Set task> Format the data below as a JSON list of strings, with one string for each line and blank lines omitted.

(Records contained in a dataset)
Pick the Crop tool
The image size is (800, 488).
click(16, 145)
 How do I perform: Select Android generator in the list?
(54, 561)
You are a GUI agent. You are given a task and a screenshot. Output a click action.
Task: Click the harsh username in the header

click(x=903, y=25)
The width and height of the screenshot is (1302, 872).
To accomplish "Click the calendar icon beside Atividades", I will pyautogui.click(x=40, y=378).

Solution below>
[
  "Pick the Crop tool",
  "The image size is (800, 488).",
  "click(16, 145)",
  " How do I perform: Select Android generator in the list?",
  "(54, 561)",
  "You are a GUI agent. You are given a task and a screenshot. Output a click action.",
  "Task: Click the harsh username in the header",
  "click(x=903, y=25)",
  "The width and height of the screenshot is (1302, 872).",
  "To accomplish \"Click the calendar icon beside Atividades\", I will pyautogui.click(x=40, y=378)."
]